◆ SUPPLIED RECORDS ◆
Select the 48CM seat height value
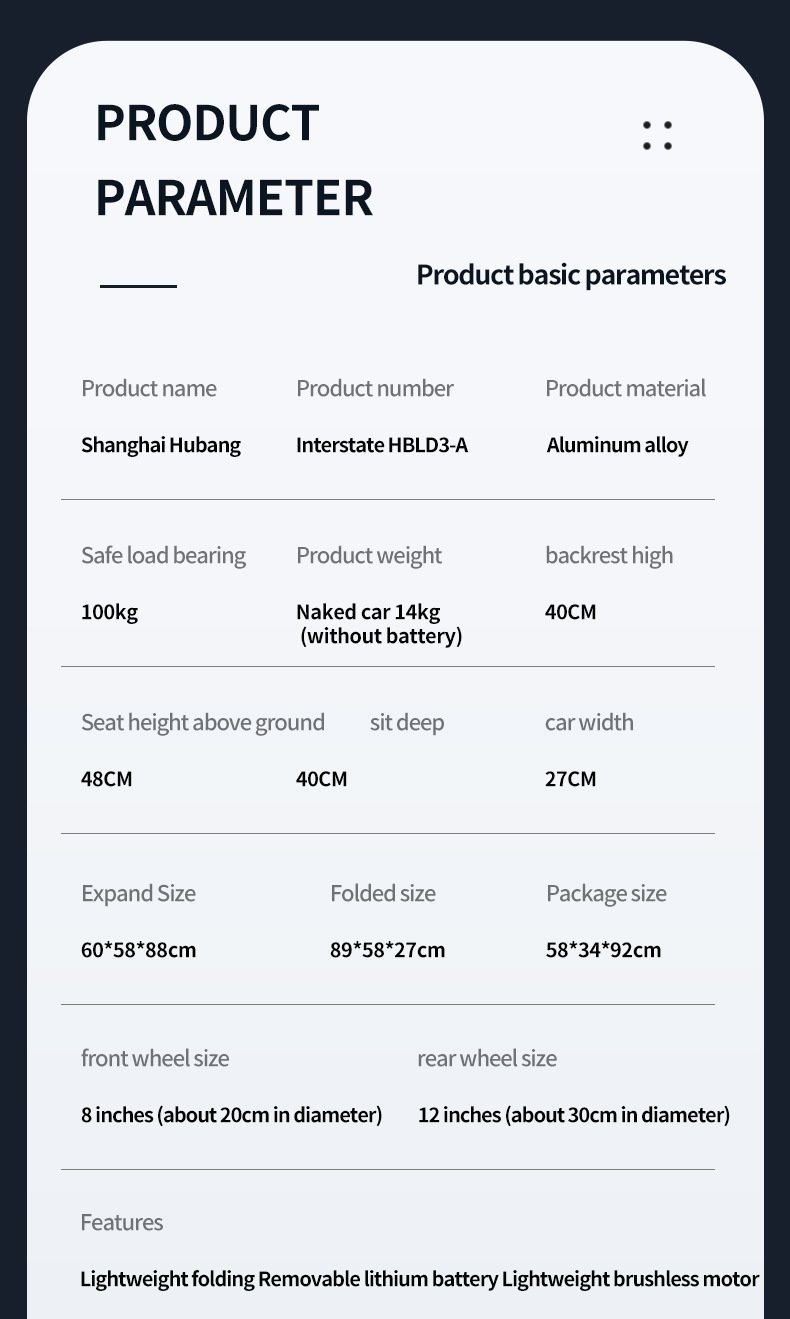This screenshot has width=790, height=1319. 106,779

---

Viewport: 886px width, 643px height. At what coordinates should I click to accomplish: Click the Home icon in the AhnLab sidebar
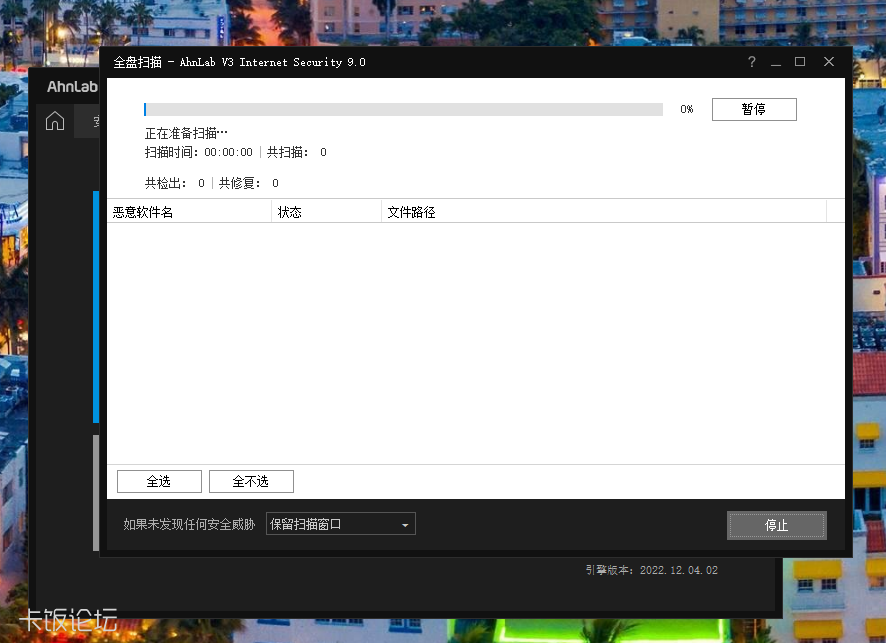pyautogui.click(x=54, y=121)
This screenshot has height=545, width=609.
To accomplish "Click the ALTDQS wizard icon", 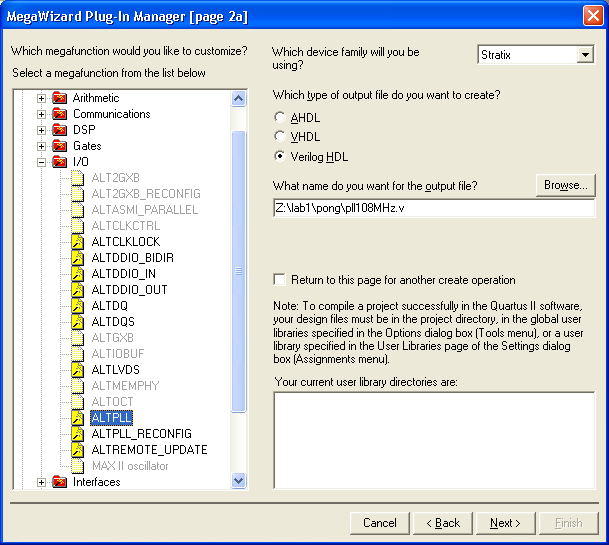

---

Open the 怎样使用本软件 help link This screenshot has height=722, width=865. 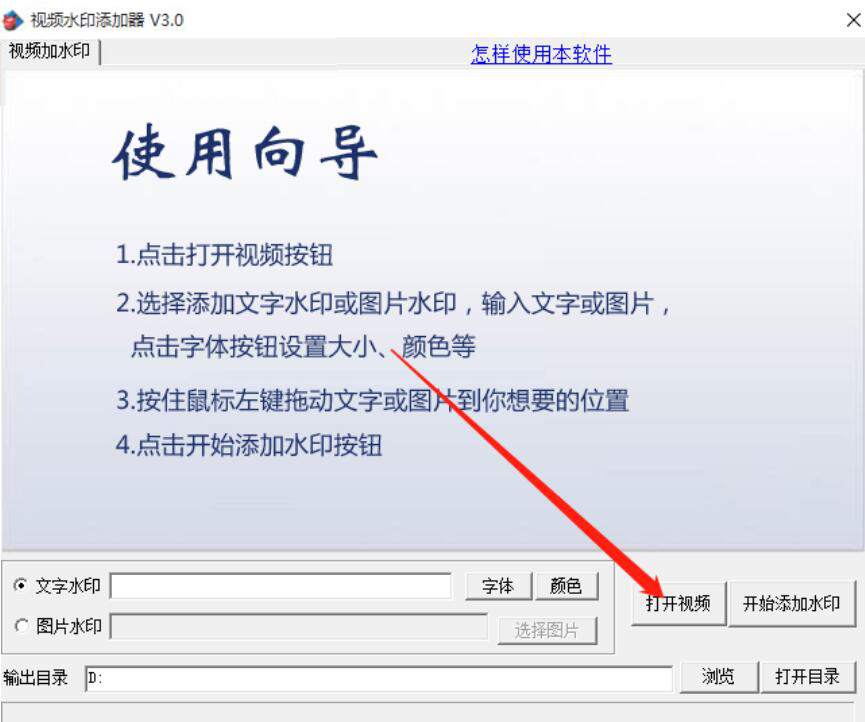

◆ STATED PROBLEM ◆
Reproduce the material from the line with "This screenshot has height=545, width=609." to the line with "the ALTDQS wizard", including both of those lines. Leave the pictures out of your answer.

◆ THE COMPLETED TASK ◆
This screenshot has height=545, width=609.
To accomplish "Click the ALTDQS wizard icon", 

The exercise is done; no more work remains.